Oklahoma Officials Working to End Earthquakes Say it Will Take Time
It could take up to another year of research to determine what has caused a recent series of Oklahoma earthquakes and whether the state is doing enough to stop them, officials said Tuesday.
After meeting with members of the Coordinating Council on Seismic Activity, a panel she appointed last year to study the issue, Gov. Mary Fallin urged homeowners concerned about the safety of their homes to purchase private earthquake insurance. Asked by reporters if her administration was doing enough to end the threat, Fallin said: “We’re sure trying to.”

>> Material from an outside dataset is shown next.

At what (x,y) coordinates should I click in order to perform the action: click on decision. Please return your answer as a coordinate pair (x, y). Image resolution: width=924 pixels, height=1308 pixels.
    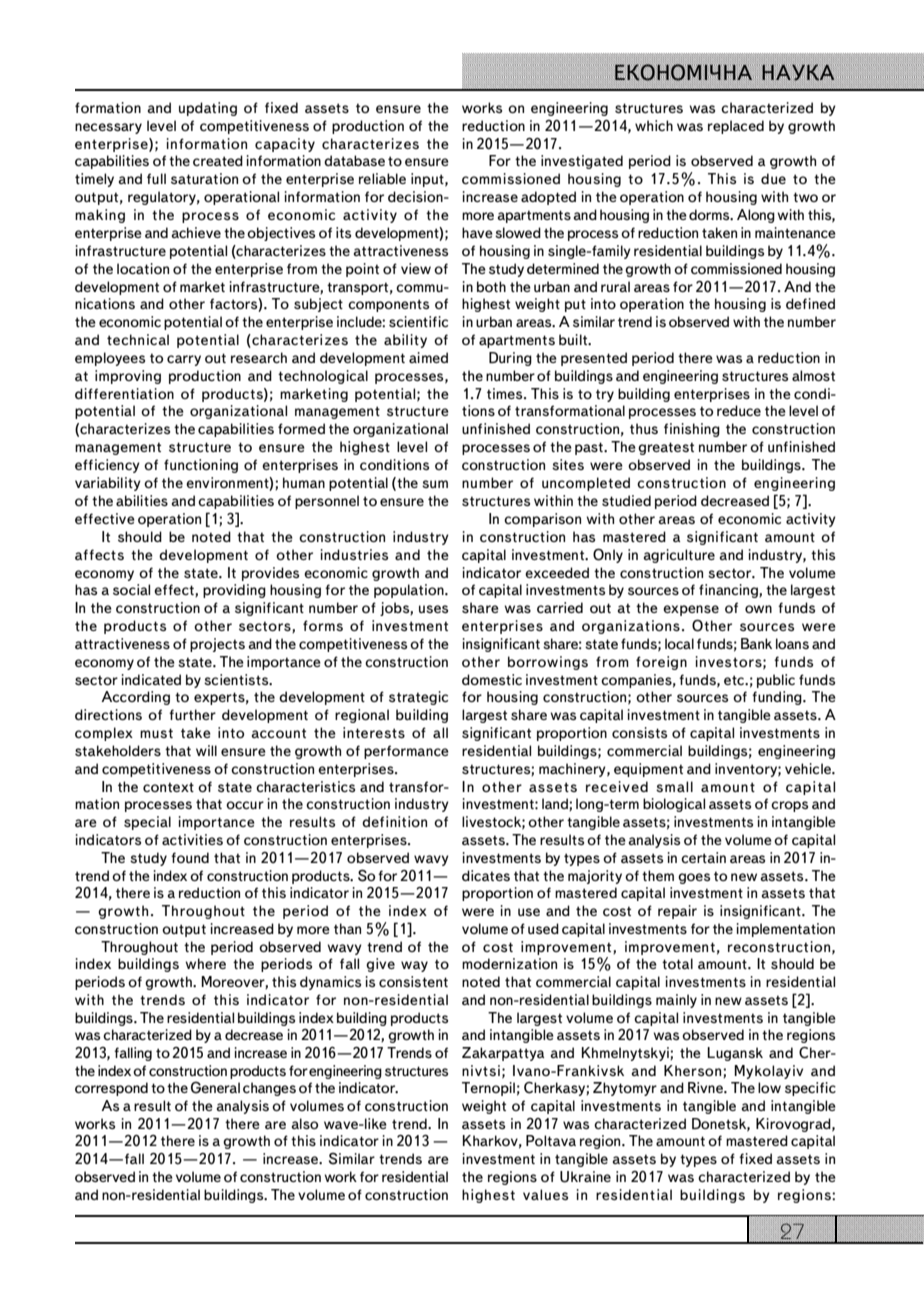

Secretary of Energy and Environment Michael Teague, who leads the panel, said it could take between six months and a year to determine the effectiveness of new regulations aimed at reducing the earthquakes. The Oklahoma Corporation Commission, which regulates the oil and gas industry, has placed hundreds of disposal wells under scrutiny and ordered their operators to make changes in the wells’ depth and volume to determine whether they are triggering earthquakes.
“We’ve come a long way, but we’re not there yet,” Teague said.
In a report released in April, the Oklahoma Geological Survey said it is “very likely” most of the state’s recent earthquakes were triggered by the subsurface injection of wastewater from oil and natural gas drilling operations.
The report said geologists historically recorded an average of 1.5 earthquakes of magnitude 3 or greater each year in the state, a figure that has dramatically increased in recent years to an average of 2.5 of that size each day. There were 585 such earthquakes in Oklahoma last year and more than 540 through the first seven months of this year, according to federal geologists.
Tim Baker of the Corporation Commission said the oil and gas industry has been “100 percent cooperative” as regulators attempt to pinpoint the cause of the earthquakes. Officials said about 140 disposal wells have shut down to make changes mandated by the commission. Most are back in operation but some have remained closed.
On Monday, the commission ordered the operators of about two dozen disposal wells in central Oklahoma northeast of Oklahoma City to cut their injection volumes below 2012 levels to address heightened earthquake activity in the area.
Fallin’s spokesman, Alex Weintz, said the governor formed the coordinating council to focus attention on the issue and encourage the exchange of information among regulators, geologists, academics and the oil and gas industry. He said the governor has no legal authority to regulate wastewater disposal wells.
“What the governor has is a bully pulpit which she can use to talk about the issue,” Weintz said.